Como qualquer cidadão de uma classe média reprimida e esmagada, vivente do lado de baixo da linha do equador, volta e meia o trem aperta. O orçamento doméstico fica mais reduzido, as contas não param de chegar. Lembro bem de Flor indagando o por que eu comprava tantos filmes quando morávamos no Rio, se não via a nenhum:
– É porque não sei se amanhã vou ter dinheiro.
Quem vive isso sabe. Tem épocas que se troca de carro. Tem épocas que você troca o carro pelas mensalidades escolares. Tem horas que você paga num mês uma conta, no outro, a outra, num revezamento contístico que dura até a pipa levantar de novo. Mas o mundo mudou! Atrasar uma conta, hoje, nesse mundo onde capital gera capital, é um pecado mortal. Não deverei mais entrar no paraíso.
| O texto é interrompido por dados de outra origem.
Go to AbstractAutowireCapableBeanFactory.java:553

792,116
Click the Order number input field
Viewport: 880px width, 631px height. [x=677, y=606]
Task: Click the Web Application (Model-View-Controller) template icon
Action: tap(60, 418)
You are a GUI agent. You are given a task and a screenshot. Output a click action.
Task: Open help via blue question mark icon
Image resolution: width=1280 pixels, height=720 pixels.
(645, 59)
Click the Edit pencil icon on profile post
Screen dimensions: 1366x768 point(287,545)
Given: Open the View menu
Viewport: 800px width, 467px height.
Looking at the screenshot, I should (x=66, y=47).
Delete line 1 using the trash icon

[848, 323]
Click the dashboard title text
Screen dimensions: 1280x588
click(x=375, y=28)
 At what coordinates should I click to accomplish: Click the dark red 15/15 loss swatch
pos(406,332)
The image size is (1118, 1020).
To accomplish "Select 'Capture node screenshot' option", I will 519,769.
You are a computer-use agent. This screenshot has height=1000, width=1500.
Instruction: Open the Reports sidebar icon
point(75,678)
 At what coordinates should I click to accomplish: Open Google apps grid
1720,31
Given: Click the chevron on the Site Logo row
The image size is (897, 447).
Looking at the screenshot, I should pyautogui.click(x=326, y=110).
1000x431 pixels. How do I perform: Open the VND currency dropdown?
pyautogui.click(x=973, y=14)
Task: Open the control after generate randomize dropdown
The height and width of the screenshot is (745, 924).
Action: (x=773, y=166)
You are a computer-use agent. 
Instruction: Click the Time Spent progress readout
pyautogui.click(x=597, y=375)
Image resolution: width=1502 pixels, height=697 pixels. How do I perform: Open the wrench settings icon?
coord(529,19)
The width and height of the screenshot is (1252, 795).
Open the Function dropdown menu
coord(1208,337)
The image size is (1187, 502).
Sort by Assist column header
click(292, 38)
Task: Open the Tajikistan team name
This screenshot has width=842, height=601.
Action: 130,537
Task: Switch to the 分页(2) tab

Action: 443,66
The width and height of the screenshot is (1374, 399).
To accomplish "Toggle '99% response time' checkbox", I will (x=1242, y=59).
Pelo menos, o povo do telemarketing me lembra isso em 30 em 30 minutos. Até quem comete um homicídio é menos agredido do que quem está devendo uma conta. Atendentes de telemarketing são verdadeiros torturadores. Ligam, são grossos. E ligam mesmo. Como vou arranjar dinheiro em 50 minutos para pagar a conta? Pior, a petulância, a falta de compreensão, a falta de ser, ser humano. Protegidas pela linha de cabo ótico dos telefones, elas elevam a arrogância até o último ponto.
– Donamaria, boa tarde.
– Gostaria de falar com João Carlos.
– É ele.
– Aqui é do Grupo VLS, representante do Santander, o senhor tem um débito que está aberto há mais de um ano.
– Deve haver algum engano. Nunca tive conta no Santander.
– Como engano, meu senhor? Você não se chama João Carlos?
– Sim. Mas qual João Carlos você está se referindo?
– Você. João Carlos Manteufel.
– Nãoo… eu sou João Carlos Manteufel J….
– Então foi o que disse. Quero saber quando poderemos receber.
– Minha senhora, já lhe disse que nunca tive conta no Santander. Meu nome é Junior…. entendeu????
– Então por que você disse que era João Carlos, hein??? Tá achando que sou o quê???
– Olha……. MEU NOME É JOÃO CARLOS MANTEUFEL JUNIOR! ESSA CONTA DEVE SER DO MEU PAI! QUE FALECEU TEM QUASE UM ANO!
– Então me manda agora o atestado de óbito para eu saber se você não é você.
Desligo o telefone na cara da atendente profundamente abalado. A que ponto chegaram as relações humanas. O telefone toca de novo.
– Alô?
– Não adianta desligar não, enquanto você não pagar, não paro de ligar.
Deixo o telefone fora do gancho. Fico pensando como será que essa pessoa se relaciona com sua família. Se é que alguém acredite nela.